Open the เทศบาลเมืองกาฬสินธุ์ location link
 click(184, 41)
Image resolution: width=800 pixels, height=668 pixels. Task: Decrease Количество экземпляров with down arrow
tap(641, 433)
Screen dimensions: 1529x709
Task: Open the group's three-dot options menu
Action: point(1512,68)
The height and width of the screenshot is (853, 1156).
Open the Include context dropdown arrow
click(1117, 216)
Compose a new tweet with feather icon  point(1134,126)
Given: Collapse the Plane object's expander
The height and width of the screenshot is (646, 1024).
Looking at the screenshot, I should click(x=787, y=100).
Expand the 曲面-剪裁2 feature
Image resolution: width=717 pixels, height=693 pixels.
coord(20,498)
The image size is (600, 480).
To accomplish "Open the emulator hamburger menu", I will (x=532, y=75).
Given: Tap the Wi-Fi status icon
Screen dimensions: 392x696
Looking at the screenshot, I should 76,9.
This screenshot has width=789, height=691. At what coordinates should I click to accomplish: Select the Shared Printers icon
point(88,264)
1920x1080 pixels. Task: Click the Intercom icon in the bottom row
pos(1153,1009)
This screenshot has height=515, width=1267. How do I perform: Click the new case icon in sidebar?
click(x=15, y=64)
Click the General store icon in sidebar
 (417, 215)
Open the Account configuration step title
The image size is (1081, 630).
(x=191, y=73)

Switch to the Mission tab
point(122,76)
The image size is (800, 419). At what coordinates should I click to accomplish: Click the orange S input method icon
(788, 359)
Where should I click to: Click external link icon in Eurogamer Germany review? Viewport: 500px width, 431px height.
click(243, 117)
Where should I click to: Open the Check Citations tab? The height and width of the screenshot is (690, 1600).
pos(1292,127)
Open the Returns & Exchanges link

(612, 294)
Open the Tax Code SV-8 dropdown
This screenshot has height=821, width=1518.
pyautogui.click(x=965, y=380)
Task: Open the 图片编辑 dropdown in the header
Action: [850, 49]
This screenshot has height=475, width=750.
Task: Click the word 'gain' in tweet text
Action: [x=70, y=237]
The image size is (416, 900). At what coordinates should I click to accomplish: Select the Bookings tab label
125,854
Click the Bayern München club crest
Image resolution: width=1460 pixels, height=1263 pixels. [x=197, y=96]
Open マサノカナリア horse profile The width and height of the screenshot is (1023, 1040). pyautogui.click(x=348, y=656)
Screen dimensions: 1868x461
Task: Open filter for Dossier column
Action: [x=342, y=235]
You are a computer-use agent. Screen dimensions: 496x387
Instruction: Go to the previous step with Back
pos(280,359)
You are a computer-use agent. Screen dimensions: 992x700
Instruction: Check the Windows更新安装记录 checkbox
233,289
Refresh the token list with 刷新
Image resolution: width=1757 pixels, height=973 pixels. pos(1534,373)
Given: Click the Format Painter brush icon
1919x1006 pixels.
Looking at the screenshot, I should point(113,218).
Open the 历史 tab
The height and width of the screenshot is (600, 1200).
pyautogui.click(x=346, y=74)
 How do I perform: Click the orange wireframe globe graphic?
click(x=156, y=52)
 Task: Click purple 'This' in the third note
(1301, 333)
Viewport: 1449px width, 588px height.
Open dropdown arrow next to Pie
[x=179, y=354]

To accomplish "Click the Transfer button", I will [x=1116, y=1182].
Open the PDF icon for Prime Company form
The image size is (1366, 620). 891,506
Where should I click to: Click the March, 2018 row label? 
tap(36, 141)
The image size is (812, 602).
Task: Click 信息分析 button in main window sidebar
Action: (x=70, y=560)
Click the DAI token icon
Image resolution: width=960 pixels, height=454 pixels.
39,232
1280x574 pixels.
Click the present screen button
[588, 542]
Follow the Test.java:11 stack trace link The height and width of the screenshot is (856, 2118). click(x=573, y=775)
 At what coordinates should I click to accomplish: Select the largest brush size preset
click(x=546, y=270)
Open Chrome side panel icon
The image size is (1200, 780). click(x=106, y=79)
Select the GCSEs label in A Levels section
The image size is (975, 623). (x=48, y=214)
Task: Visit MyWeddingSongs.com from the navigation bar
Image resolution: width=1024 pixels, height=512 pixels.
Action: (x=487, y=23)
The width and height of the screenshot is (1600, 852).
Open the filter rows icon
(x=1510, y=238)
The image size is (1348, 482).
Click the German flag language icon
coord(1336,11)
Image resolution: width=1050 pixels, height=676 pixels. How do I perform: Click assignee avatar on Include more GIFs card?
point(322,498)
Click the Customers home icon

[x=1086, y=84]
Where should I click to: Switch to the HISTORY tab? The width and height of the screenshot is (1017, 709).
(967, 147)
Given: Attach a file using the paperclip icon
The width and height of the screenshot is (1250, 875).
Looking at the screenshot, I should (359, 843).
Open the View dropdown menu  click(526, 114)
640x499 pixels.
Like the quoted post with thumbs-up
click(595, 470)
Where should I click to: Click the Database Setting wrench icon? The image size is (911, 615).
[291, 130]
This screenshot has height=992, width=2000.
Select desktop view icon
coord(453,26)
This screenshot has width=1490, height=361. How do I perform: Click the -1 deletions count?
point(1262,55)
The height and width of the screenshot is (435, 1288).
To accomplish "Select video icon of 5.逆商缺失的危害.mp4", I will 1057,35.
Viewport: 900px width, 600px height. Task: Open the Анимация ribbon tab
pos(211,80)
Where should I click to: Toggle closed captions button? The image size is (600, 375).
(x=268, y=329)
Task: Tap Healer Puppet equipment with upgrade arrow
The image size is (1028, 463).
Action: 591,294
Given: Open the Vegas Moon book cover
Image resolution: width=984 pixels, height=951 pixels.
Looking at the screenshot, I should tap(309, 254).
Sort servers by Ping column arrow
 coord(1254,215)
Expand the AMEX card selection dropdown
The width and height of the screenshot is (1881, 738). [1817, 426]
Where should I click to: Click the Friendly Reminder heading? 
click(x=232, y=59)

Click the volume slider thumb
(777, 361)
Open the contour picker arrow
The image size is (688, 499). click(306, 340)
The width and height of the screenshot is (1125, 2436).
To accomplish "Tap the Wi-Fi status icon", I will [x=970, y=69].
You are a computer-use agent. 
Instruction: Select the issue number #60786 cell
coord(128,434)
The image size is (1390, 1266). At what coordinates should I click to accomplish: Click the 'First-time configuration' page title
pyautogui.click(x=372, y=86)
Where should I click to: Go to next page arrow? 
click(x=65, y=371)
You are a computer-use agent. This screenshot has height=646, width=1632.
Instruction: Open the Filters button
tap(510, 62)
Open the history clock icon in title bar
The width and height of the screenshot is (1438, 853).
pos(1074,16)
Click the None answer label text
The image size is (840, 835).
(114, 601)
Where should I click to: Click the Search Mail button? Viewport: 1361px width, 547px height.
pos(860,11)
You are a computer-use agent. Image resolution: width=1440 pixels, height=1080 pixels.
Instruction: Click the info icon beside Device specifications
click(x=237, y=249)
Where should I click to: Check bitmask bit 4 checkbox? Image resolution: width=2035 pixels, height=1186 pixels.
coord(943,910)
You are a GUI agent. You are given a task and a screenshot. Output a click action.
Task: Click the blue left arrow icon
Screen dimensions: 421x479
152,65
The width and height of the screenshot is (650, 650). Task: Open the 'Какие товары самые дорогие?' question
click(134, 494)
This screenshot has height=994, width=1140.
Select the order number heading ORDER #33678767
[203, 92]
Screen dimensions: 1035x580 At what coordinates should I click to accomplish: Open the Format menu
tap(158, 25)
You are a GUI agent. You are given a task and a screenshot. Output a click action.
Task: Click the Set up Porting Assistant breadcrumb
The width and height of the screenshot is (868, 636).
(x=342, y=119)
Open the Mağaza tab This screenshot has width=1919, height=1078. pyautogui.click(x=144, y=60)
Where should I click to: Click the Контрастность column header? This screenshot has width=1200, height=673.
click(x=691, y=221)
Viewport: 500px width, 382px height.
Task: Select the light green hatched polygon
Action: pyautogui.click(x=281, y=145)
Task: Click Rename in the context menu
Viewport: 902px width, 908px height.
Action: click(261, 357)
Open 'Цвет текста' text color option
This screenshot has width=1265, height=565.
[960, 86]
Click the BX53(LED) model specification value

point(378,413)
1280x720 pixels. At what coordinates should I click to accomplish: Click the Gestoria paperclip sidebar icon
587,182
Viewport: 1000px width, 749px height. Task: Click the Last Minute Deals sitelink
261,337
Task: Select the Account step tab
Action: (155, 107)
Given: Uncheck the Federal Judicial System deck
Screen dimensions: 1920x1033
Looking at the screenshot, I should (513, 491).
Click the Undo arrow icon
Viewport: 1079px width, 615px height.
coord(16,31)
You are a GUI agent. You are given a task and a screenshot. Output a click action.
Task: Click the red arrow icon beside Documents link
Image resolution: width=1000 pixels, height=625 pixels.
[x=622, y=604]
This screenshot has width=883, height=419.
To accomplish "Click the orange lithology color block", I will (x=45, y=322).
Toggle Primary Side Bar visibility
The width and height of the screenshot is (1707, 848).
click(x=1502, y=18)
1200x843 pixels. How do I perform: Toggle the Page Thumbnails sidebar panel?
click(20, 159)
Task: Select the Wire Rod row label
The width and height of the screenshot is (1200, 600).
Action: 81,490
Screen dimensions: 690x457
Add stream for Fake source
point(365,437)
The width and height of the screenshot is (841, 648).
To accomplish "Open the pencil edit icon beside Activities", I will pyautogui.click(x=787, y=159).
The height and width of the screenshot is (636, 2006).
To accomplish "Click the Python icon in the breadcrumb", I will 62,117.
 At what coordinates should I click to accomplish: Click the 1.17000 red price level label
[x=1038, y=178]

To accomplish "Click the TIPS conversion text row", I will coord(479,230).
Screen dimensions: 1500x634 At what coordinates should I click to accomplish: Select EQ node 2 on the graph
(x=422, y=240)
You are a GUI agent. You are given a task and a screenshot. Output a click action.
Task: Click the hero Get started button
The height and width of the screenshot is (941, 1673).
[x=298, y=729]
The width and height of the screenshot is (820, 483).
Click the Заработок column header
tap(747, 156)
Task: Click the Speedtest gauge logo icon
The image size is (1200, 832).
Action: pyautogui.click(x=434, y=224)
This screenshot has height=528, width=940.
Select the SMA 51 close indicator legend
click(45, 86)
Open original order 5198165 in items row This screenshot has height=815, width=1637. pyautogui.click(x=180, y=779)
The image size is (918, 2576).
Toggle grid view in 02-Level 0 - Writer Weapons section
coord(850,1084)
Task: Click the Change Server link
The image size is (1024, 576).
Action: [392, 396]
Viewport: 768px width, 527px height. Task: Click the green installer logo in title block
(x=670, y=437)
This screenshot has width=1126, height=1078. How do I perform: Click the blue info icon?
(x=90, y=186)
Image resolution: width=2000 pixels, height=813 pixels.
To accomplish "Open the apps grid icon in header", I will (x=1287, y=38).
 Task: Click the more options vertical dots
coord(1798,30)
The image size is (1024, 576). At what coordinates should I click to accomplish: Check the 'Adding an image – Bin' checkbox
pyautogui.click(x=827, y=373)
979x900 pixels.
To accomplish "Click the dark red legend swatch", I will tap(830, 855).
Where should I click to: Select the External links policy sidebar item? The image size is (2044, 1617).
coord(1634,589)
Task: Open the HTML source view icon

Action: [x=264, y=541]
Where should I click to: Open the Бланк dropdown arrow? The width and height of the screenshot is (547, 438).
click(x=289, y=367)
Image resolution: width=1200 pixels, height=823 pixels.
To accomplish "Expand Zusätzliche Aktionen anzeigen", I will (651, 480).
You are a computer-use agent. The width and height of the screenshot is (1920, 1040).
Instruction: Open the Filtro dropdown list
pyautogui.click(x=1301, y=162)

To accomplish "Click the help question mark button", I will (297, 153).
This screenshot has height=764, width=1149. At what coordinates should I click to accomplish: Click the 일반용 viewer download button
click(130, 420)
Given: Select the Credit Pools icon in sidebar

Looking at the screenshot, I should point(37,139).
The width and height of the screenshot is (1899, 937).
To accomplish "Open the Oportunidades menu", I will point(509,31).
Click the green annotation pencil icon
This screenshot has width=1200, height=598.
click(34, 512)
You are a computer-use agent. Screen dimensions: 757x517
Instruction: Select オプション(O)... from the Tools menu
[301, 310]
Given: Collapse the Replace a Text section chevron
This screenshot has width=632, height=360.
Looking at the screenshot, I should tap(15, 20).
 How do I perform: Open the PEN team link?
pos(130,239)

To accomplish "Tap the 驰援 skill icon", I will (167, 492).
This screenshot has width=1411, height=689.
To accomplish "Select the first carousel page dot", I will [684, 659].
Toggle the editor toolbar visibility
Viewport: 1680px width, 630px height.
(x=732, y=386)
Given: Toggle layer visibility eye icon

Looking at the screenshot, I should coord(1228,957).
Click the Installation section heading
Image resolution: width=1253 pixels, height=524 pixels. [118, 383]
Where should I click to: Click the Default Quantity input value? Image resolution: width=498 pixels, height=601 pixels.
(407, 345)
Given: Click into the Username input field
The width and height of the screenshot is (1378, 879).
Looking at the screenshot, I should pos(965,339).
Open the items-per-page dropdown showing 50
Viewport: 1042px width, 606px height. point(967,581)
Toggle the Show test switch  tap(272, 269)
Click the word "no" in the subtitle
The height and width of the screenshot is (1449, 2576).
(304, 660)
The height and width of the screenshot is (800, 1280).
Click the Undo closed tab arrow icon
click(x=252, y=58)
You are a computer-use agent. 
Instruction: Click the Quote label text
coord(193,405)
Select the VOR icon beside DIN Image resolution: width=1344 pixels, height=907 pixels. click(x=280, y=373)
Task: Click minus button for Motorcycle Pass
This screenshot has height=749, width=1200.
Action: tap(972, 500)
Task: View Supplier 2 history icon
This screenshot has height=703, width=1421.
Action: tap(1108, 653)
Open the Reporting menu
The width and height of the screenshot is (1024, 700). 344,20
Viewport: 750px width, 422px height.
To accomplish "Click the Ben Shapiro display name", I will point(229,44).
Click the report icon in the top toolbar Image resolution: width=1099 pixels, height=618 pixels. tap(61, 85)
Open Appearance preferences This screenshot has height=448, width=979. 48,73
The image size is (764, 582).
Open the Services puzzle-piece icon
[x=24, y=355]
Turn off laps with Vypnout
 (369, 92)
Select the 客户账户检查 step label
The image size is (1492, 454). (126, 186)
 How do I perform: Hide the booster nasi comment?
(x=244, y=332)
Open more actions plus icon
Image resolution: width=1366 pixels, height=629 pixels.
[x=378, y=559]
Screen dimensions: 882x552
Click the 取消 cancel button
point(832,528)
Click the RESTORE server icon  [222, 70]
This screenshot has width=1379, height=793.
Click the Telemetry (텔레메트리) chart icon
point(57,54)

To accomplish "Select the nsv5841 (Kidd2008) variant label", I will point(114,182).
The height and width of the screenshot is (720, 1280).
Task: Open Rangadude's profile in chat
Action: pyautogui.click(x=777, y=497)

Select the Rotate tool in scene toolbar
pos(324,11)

____

» **What this task involves**: Only lines with the word "breadcrumb" count here; copy every one from the records.

» **Response to this exercise**:
Task: Click the Set up Porting Assistant breadcrumb
To accomplish "Click the Python icon in the breadcrumb", I will 62,117.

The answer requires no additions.